US Army is Violating the First Amendment by Banning People For Asking About War Crimes

The US Army has always used pop-culture as a way to engage with the country’s youth. The US Army eSports team is the latest iteration in a cluster of recruitment tools under the pop-culture tag. Started in November 2018, the US Army eSports team has paved it’s way to the limelight with officers and soldiers streaming on the official Twitch channel.

Recently, the team has found itself amidst a controversy revolving around war crimes committed by the US Army. It all started with the Tweet “UwU” followed by two hearts on the official Twitter handle of the team. Originating within the weeb community, the term “UwU” is an acronym to an extremely cute expression. In the modest of terms, “UwU” is everything that doesn’t come to mind when one envisions one of the most powerful armies in the world.

Soon enough, trolls found their way to the official Twitch chat room and started spamming “UwU” during the stream. Soon enough, the subject of war crimes was brought up and the moderators weren’t happy about it. The US Army Esports team maintains its own set of guidelines beyond the official Twitch guidelines. While there is explicit mention of a policy against inquiring about the US Amry war crimes, I supposed that was an unsaid rule as anyone who brought up anything against the US Army, say the My Lai Massacre or the Kunduz hospital airstrike, faced a permanent ban.
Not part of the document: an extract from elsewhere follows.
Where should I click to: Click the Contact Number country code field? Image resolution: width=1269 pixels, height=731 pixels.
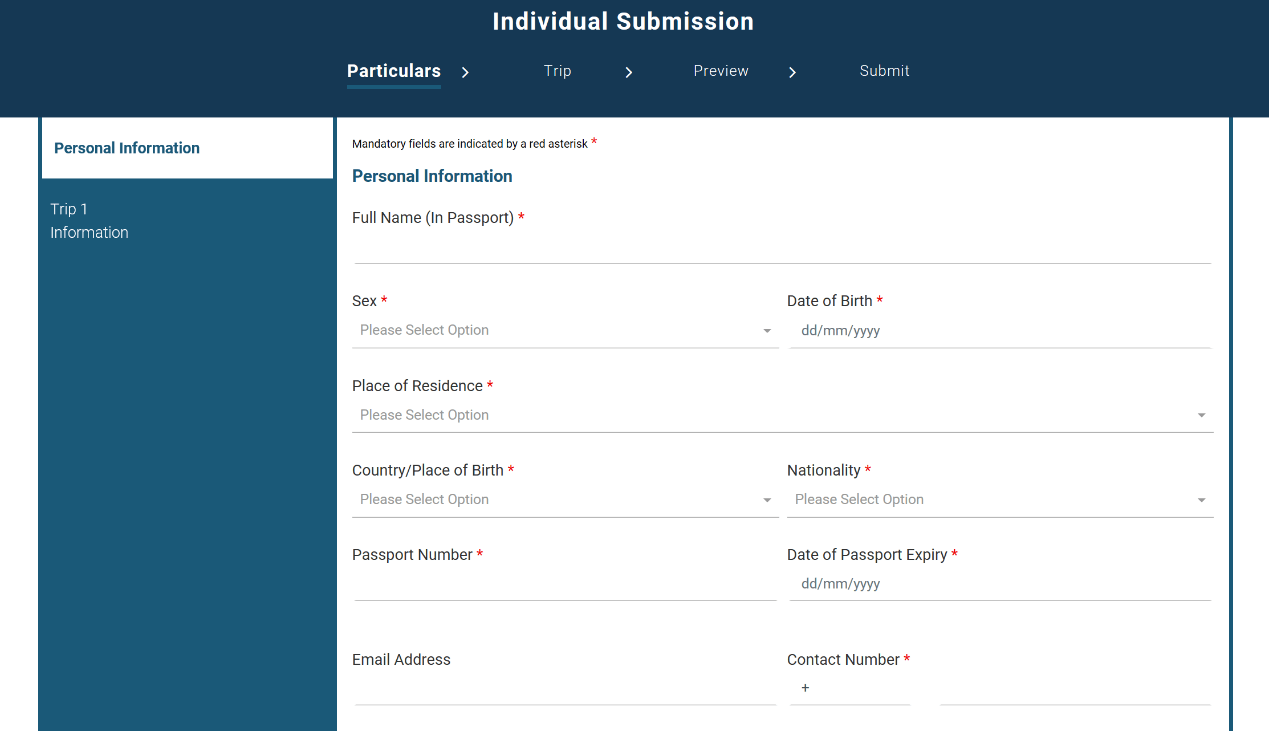tap(850, 689)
During the stream, David characterized the viewers reminding others of documented U.S. atrocities as “internet keyboard monsters” and said, “I’m bigger than you.” Shortly after, the stream stopped. When the stream restarted, only those who were subbed to the official channel for at least 24 hours were permitted to comment.
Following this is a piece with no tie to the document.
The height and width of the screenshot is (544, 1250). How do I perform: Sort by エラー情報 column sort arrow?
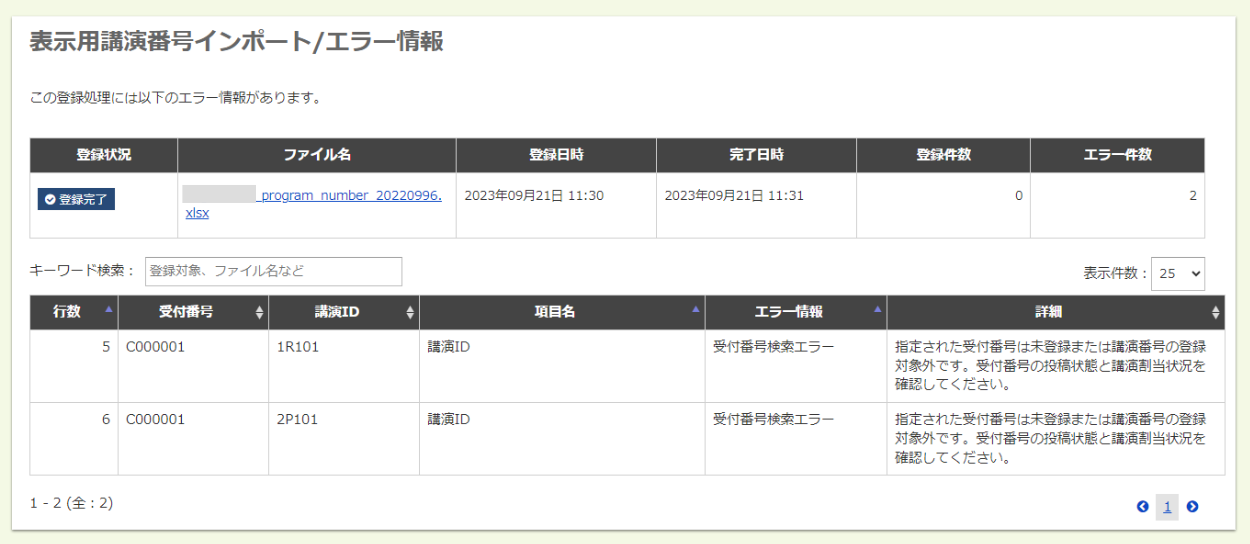pos(878,311)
The official Discord server of the US Army Esports team was also a liberal place where all opinions were welcomed unless the opinions questioned the US Amry’s war crimes. A Discord user made a record by getting banned within 20 seconds for sharing a Wiki link to a page on “United States War Crimes.”

The US Army Officials stated the following about the whole fiasco; “This user’s question was an attempt to shift the conversation to imply that Soldiers commit war crimes based on an optional weapon in a game, and we felt that violated Twitch’s harassment policy.” Well, perhaps the US Army assumes shooting down innocents in the Middle East is not harassment or a crime, but sharing a Wikipedia link is. At the moment, the official Discord server of the team has been taken down until the situation is resolved.

By banning people for questioning and speaking against the war crimes, the US Army is effectively breaching the first amendment of the US constitution which protects the freedom of speech. This begs the question of the liberality of esports.

Esports and video games have been historically seen as a free medium for people to express their views. However, as more and more people are joining in on the trend, the scrutiny is rising. Take the Chinese esports scene for instance. The Chinese esports teams are considered one of the best in the world and esports looks head to head with regular sports in China. However, all the games have to be localised and censored before they’re allowed to enter the Chinese market. Nobody can speak against the Communist Party, lest they risk their lives.

As such, developers and streaming services have to abide by the Chinese laws in order to gain a stronghold in such a huge market. On the contrary, the US is seen as the land of the free. However, if other esports organizations take inspiration from the US Army Esports team, then the spirit of freedom that was otherwise found in video games would be nothing more than a glare of mist in the past.